### REQUEST:
Copy out, word for word, everything from "Erm... I attached" down to "this problem.)" in the mailing-list reply on fdatasync performance below.

### EXTRACTED TEXT:
In reply to: Thomas Munro (#29)

3 attachment(s)

Re: fdatasync performance problem with large number of DB files

On Fri, Mar 19, 2021 at 2:16 PM Thomas Munro <thomas.munro@gmail.com> wrote:

PS: For illustration/discussion, I've also attached a "none" patch. I
also couldn't resist rebasing my "wal" mode patch, which I plan to
propose for PG15 because there is not enough time left for this
release.

Erm... I attached the wrong version by mistake. Here's a better one.
(Note: I'm not expecting any review of the 0003 patch in this CF, I
just wanted to share the future direction I'd like to consider for
this problem.)

### INFORMATION SHOWN:
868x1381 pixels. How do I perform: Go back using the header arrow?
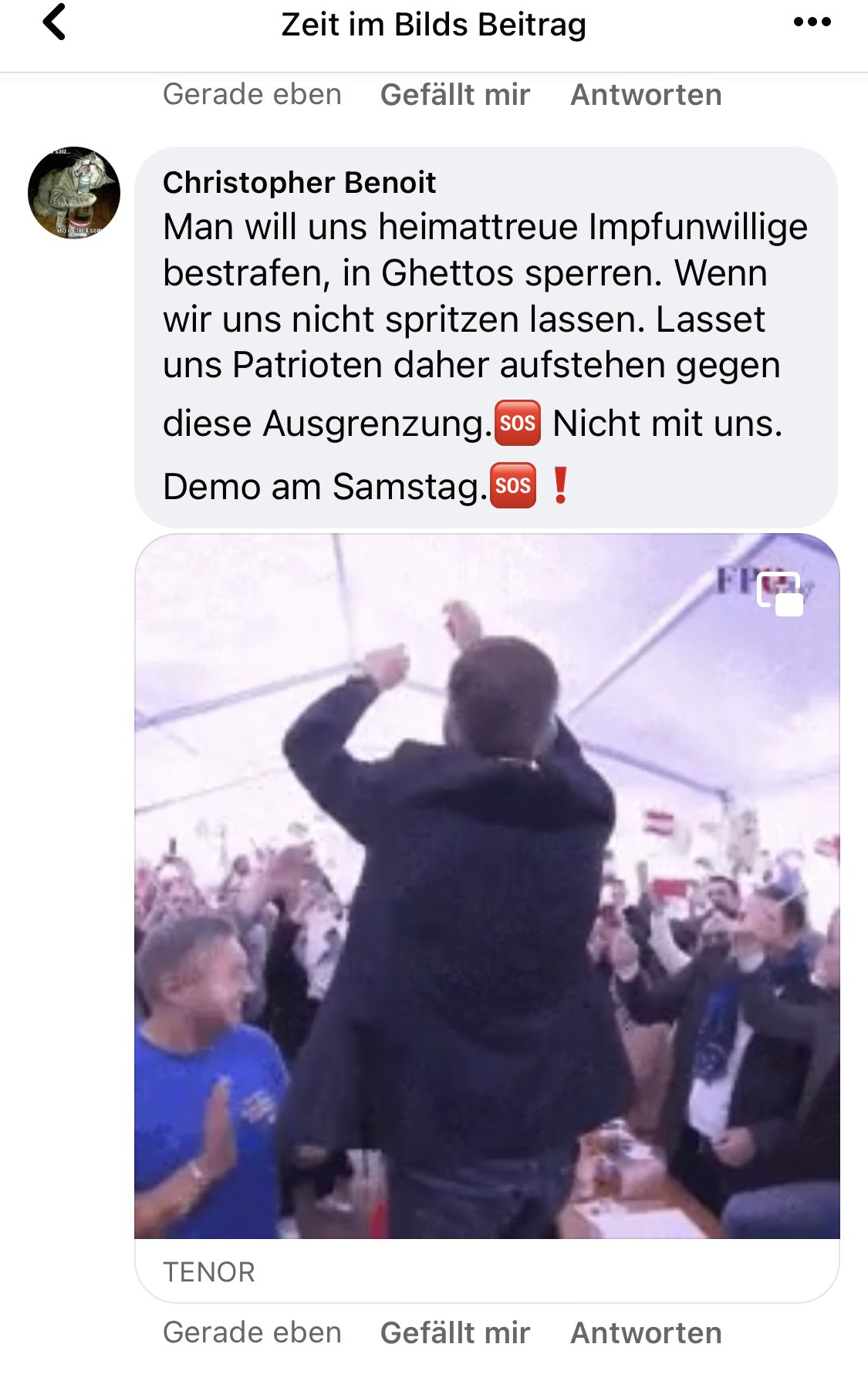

### OUTPUT BELOW:
Erm... I attached the wrong version by mistake. Here's a better one.
(Note: I'm not expecting any review of the 0003 patch in this CF, I
just wanted to share the future direction I'd like to consider for
this problem.)